I did a great deal of research on this years ago, as part of a larger research project on incidence, complications and mortality rates from all of the (then) VPDs (vaccine preventable diseases), but unfortunately, all my stuff is on floppy disc and, at the moment, inaccessible. Too bad, 'cause I really had all the numbers and cites and everything all trussed up SO nicely. Still DO, just can’t get to it on my new and improved computer :smack:
To sum up, off the top of my head:
Polio is actually a very interesting exception to the typical VPD in that complications and mortality associated with it coincided with IMPROVEMENTS in public sanitation, living conditions, hygiene and access to medical care. For virtually all other infectious diseases/VPDs, the opposite is true. (for measles, for instance, mortality had declined by 85% to 90% in the US and UK well before the vaccine was introduced, largely due to improvements in sanitation, nutrition and access to medical care for complications).

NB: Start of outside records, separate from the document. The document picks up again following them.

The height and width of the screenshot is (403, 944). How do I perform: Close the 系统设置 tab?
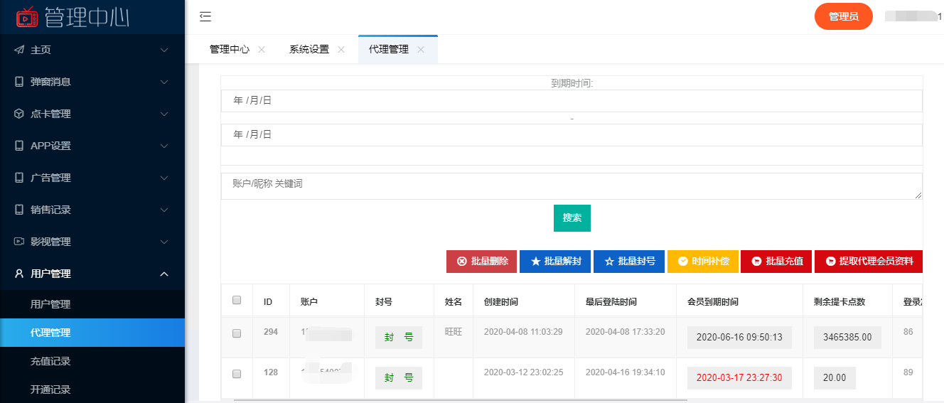point(341,50)
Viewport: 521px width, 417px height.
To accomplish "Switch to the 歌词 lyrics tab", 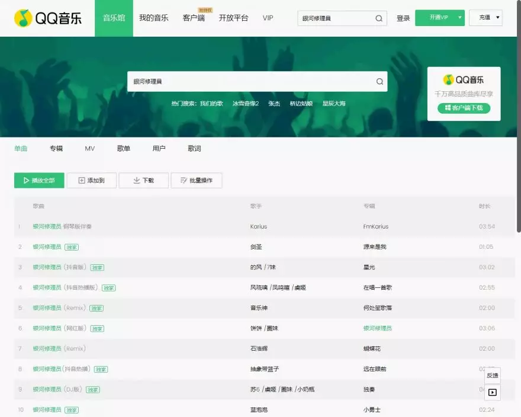I will tap(194, 149).
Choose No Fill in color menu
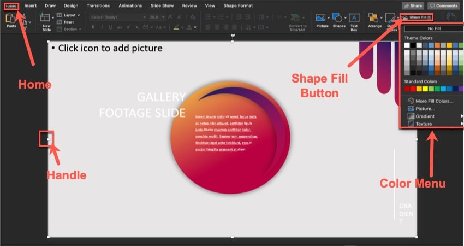This screenshot has width=464, height=246. tap(434, 28)
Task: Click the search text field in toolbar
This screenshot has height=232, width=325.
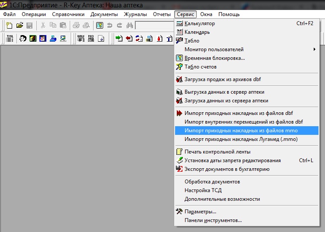Action: [x=154, y=26]
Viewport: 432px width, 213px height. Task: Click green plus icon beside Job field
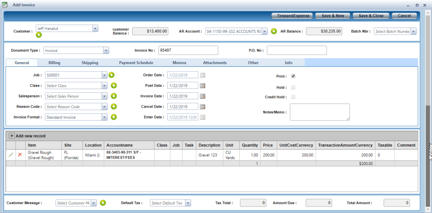tap(112, 75)
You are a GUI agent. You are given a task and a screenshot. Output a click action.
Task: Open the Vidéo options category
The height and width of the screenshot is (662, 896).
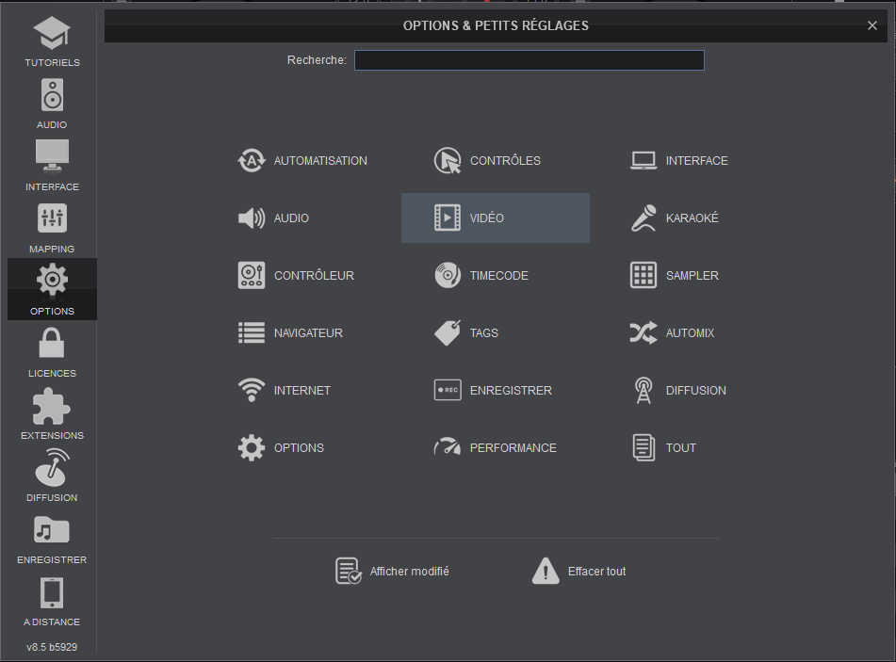pyautogui.click(x=495, y=218)
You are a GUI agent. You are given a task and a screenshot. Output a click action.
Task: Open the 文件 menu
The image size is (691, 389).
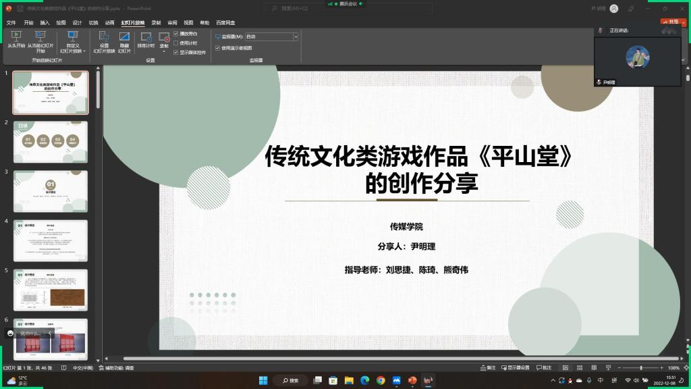pos(11,22)
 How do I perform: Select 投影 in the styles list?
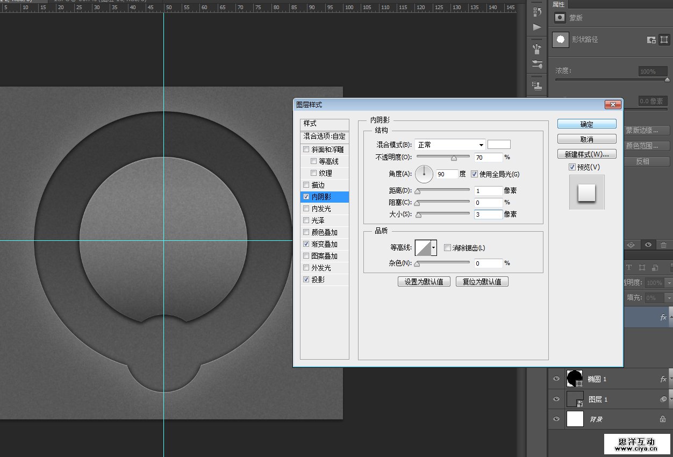click(318, 280)
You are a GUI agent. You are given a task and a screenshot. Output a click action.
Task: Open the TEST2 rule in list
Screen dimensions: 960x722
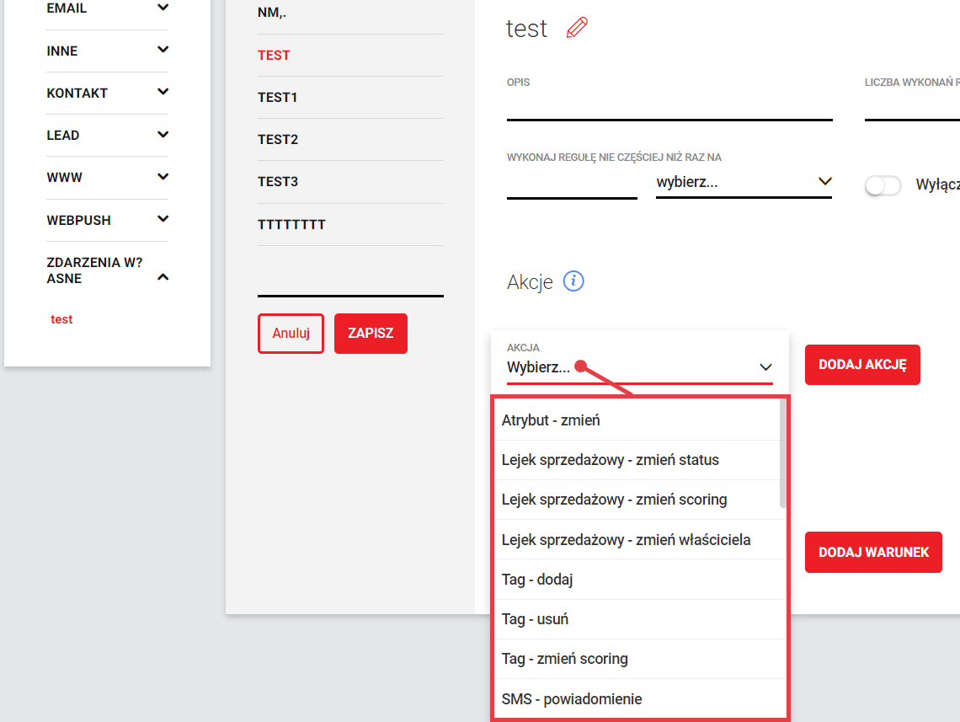click(x=278, y=140)
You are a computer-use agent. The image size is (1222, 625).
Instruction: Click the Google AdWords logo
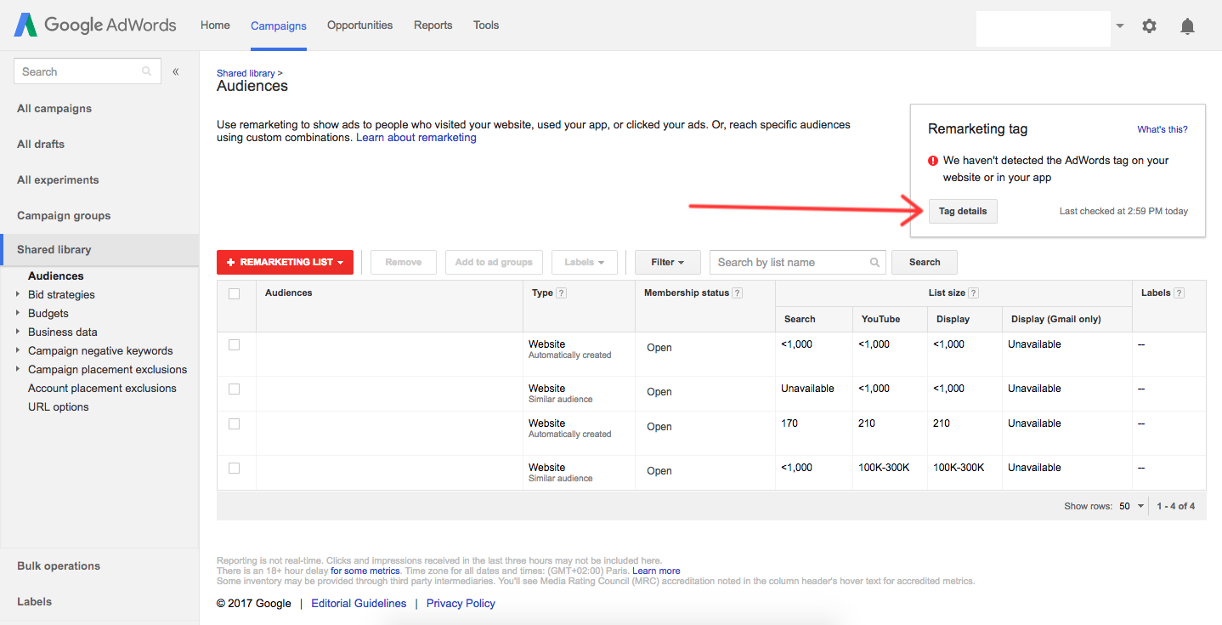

There were no reported epidemics of polio prior to the 18th century or so, and even then, they tended to occur in more developed areas.
Understanding why this was the case is key and complex.
Polio used to be an almost universal childhood infection. Meaning virtually every infant or young child was exposed, infected and gained lifelong immunity via contact with fecally contaminated water.
With rare exceptions, they recovered without any lasting harm. For most, there were no symptoms at all. For some, it took the form of a mild, flu-like illness followed by full recovery. For a very few (less than 1-2% at most, from my research), there was some form of residual effect (paralysis, weakness). In a very, very few cases, death resulted.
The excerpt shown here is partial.